Around 1 million visitors enter the UK parliamentary estate in Westminster every year. They go through airport-style security, and hand over any “restricted items” before they enter. Many of these “restricted items” are fairly obvious, like climbing gear and Swiss army knives. It’s fairly easy to understand why they’re not allowed on parliamentary premises.
Some “restricted items” are much more ambiguous, though, as one woman found out recently. Anna Betz says she was asked by parliamentary security to remove a “stop Brexit” sticker from her laptop as she entered the estate.
The list of restricted items does include “political or offensive slogan materials including clothing”. In many cases, establishing whether a particular item is offensive – or political – is a judgment call. The security guards were allegedly concerned that Betz might use her laptop to protest, holding it in the air to create a makeshift placard (another restricted item in parliament).
Clearly, there are legitimate concerns about protests inside Westminster (not just outside it). Parliament is a symbolic, ceremonial space. It is also a workplace where essential parliamentary business such as debate, legislation, oversight and scrutiny is carried out. The people responsible for this business – MPs, peers and staff – must be able to access the building freely without hindrance or intimidation.
Parliament has released a poster listing restricted items, but “offensive” and “political” items are absent. That might be because parliament doesn’t want to provide pictures of them or because there’s no easy way to categorise them. In any case, there is an important question here: what makes material “political”?

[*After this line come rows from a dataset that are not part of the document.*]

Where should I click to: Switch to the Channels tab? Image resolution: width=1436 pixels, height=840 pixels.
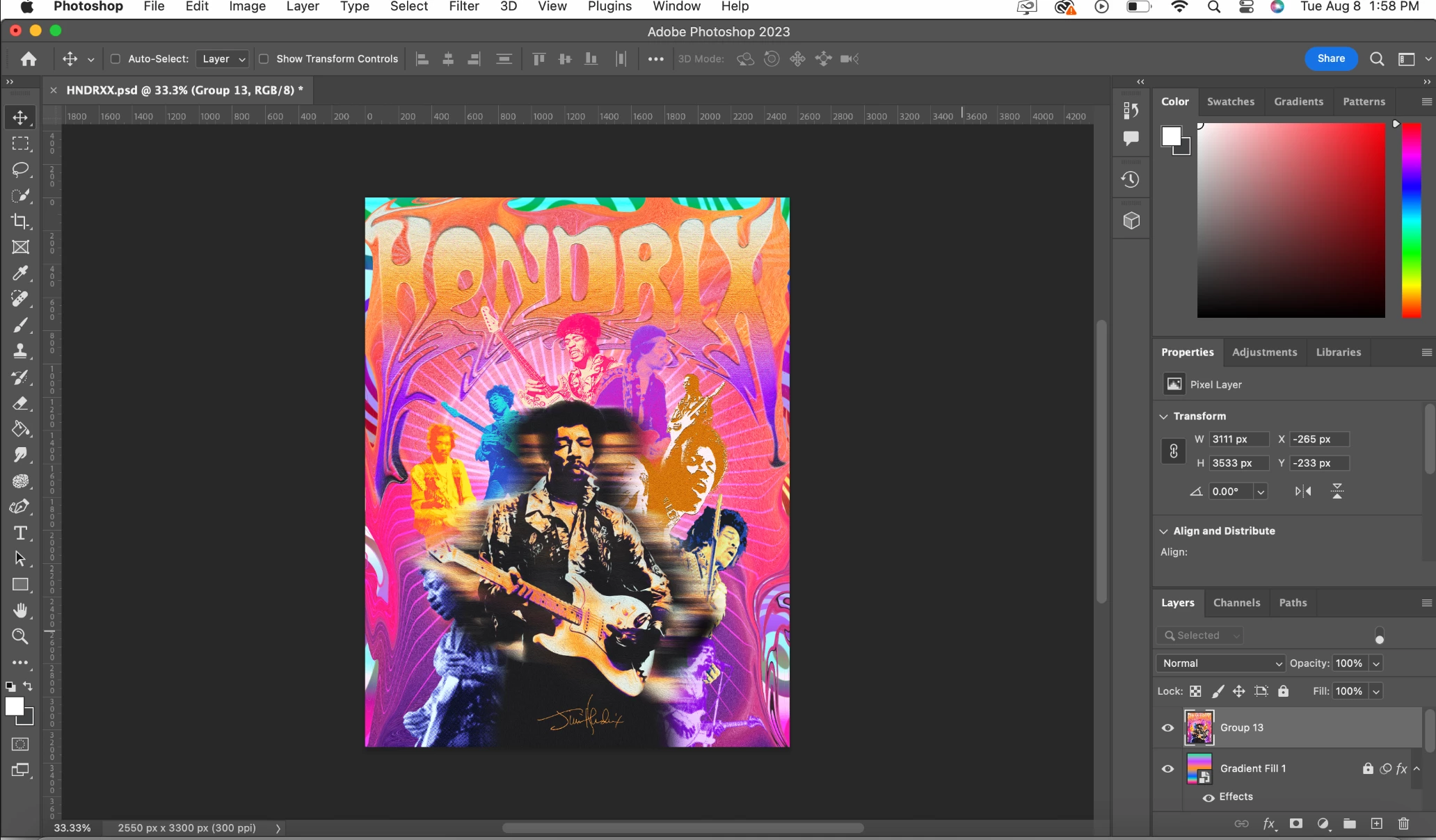[1236, 603]
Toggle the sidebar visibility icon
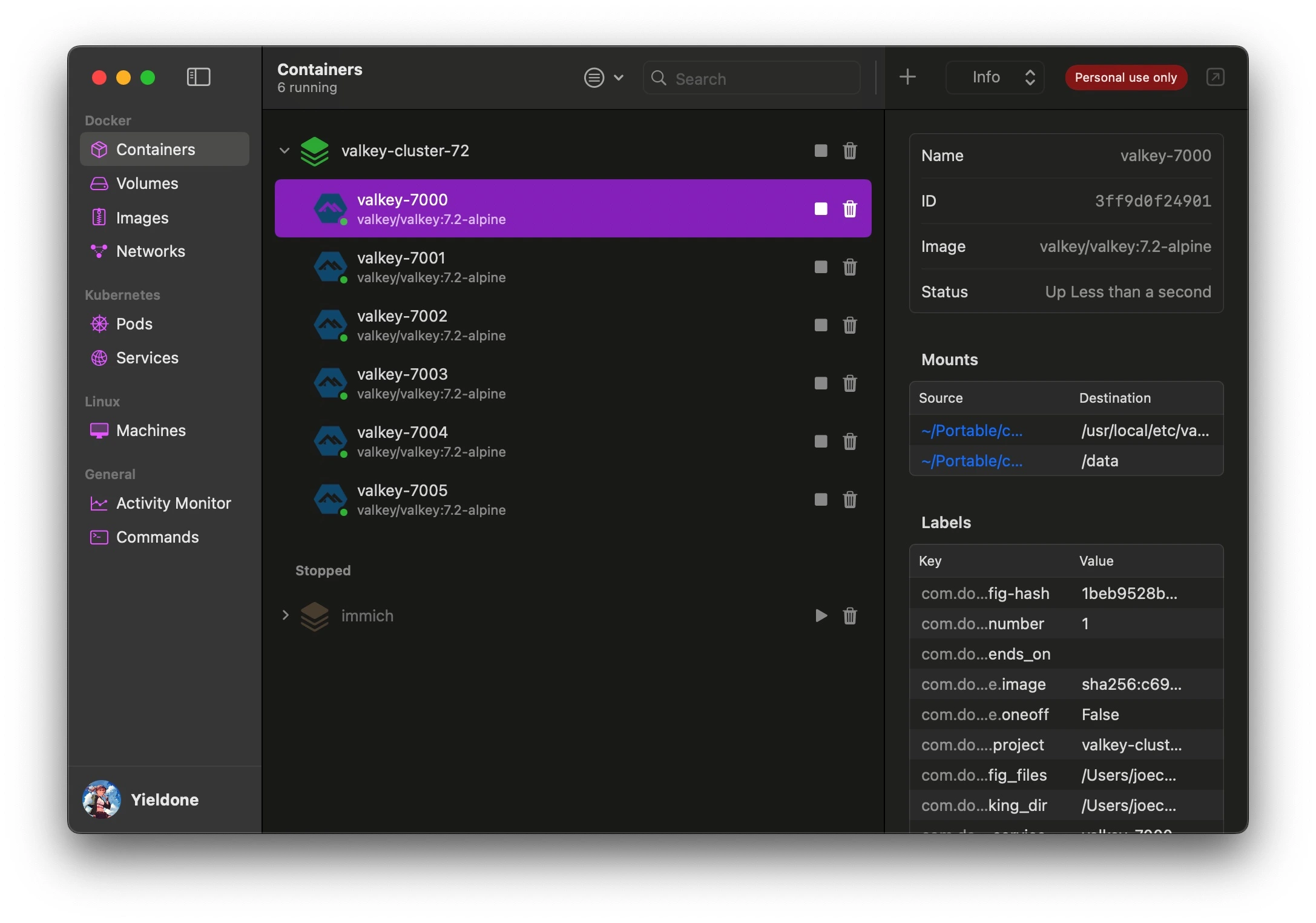Image resolution: width=1316 pixels, height=923 pixels. coord(199,77)
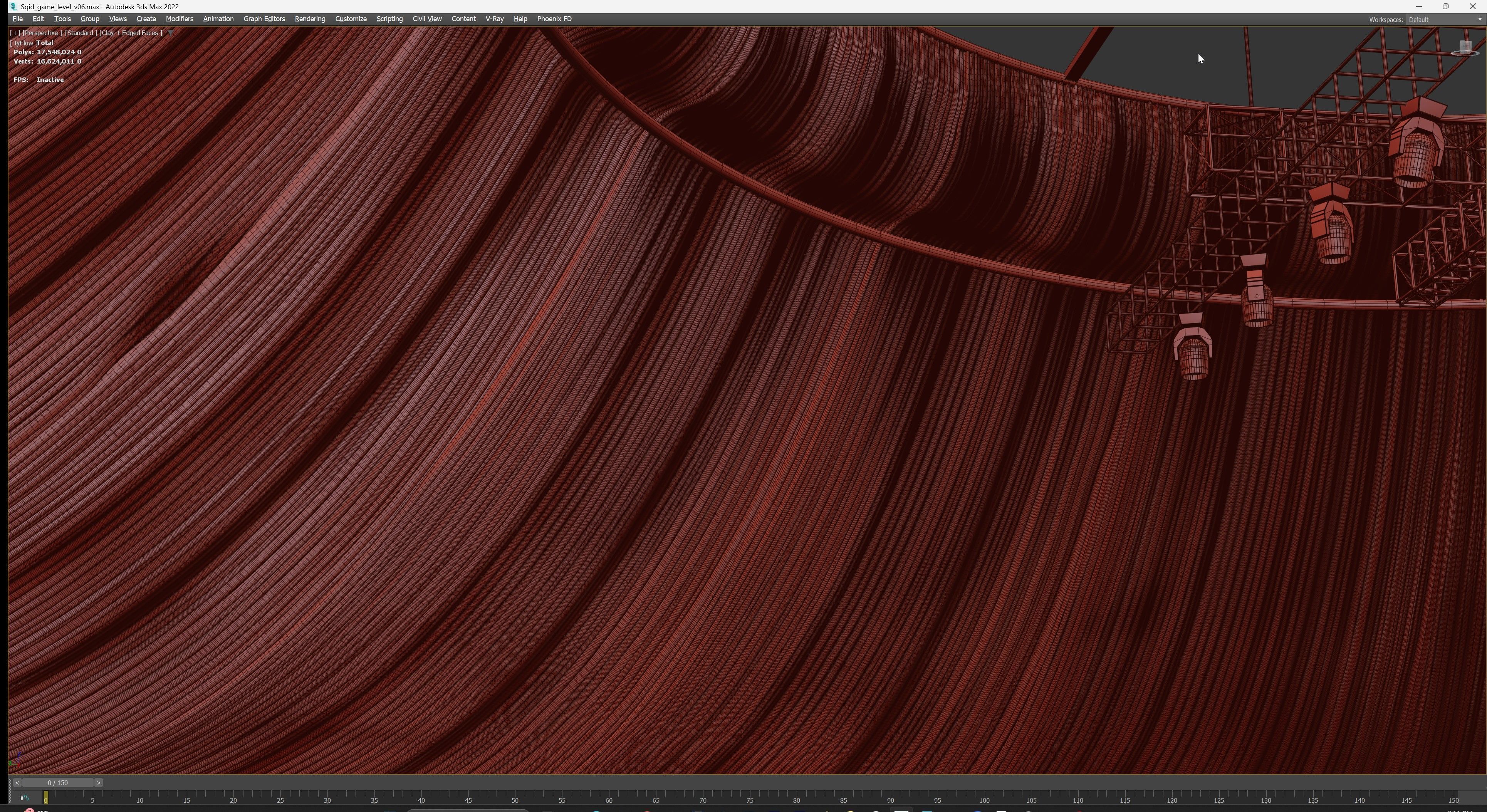Click the viewport filter funnel icon
The height and width of the screenshot is (812, 1487).
(x=170, y=33)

I contemplated “political materials” in a 2020 article about COVID-era changes at Westminster. Earlier that year, the House of Commons Speaker rebuked Labour MP Justin Madders for having a vintage Labour poster in the background when he joined PMQs via Zoom. The poster was called out as a “political slogan”. More recently, a group of women were asked to leave a committee room in the Scottish parliament for wearing Suffragette colours.

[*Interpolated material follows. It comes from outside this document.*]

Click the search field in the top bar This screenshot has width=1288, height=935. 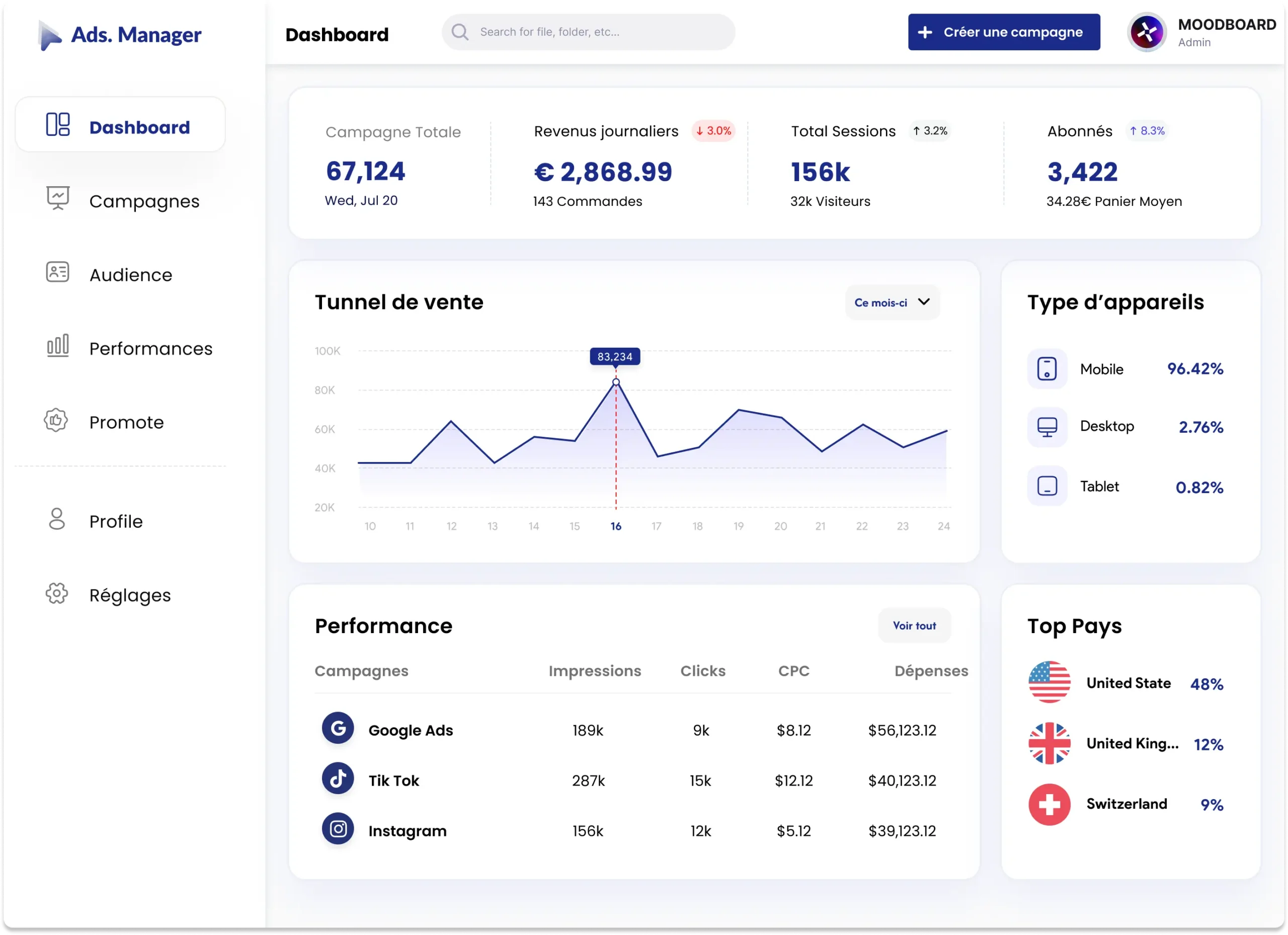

The Scottish parliament has since offered an apology to the women who were told to leave. So far, the UK parliament has not offered an apology to Betz.
This difference in outcome is intriguing. Both of these cases have certain similarities, so we would expect a similar response. For example, they both refer to political campaigns that have nominally concluded, but retain a contemporary resonance.
There appears to be substantial inconsistency, then, not only between these institutions, but within them. Reflecting on the guard who made her cover her laptop sticker at Westminster, Betz said she doubted that “he understood why he was doing it”.
One of the women asked to leave the Scottish parliament noted: “The security officer said it was his manager who had ordered our removal. I am still waiting to hear from him for an explanation.”
Despite the guards’ concerns that she might use her laptop as a political placard, Betz pointed out that the sticker “had been there for years” and that she was visiting Westminster “for the opening of an exhibition”. This raises an important notion: that the circumstances of a person’s visit to parliament and the relevance of the slogan (in this case, a policy that has already been enacted), can and should be considered when identifying “political” or “offensive” material.
The importance of democratic access
In response to these incidents, both parliaments have been keen to stress their democratic credentials. Commenting on the case of Betz, a spokesperson reiterated Westminster’s commitment to “democratic access”. Commenting on behalf of the Scottish parliament, presiding officer Alison Johnstone stated that “Parliament wishes people to engage with the democratic process”.
These statements raise more questions than they answer. Democracy is, of course, a contested concept, but many definitions of it are based on political pluralism. According to such definitions, there is no expectation, nor desire, for people to “leave their politics at the door” – quite the contrary.
It is paradoxical for parliaments to present themselves as democratic yet avoid political slogans and materials. After all, despite being regarded as neutral or impartial, parliaments are definitively political institutions. They are venues for political debates; they are workplaces for politicians.
Both the Scottish and UK parliaments have voiced a commitment to “democratic access” and public engagement with the democratic process. But how do people engage with the democratic process if not through politics? And what is politics without symbols and slogans?
Parliament must establish its own answers to these questions. Crucially, it must communicate these answers more effectively to its staff and to the public.
There is an important difference between politics and protest. As long as a political symbol or slogan does not disrupt parliamentary proceedings, it should be considered with a great deal more nuance than these incidents demonstrate.
Arbitrary, opaque decision making exacerbates an asymmetry of power between parliaments and the people they represent. Parliaments are already widely viewed as inaccessible, technocratic institutions that are several steps removed from public concerns and values. A lack of clarity as to what visitors can bring with them will only reinforce these perceptions.
Until then, there will be further incidents of people not being able to access parliaments. Seemingly arbitrary distinctions will continue to be drawn between colourful scarves, stickers, rainbow lanyards and wearing a blue tie during PMQs. If democratic institutions want the right to keep people out, they must be clear about the rules.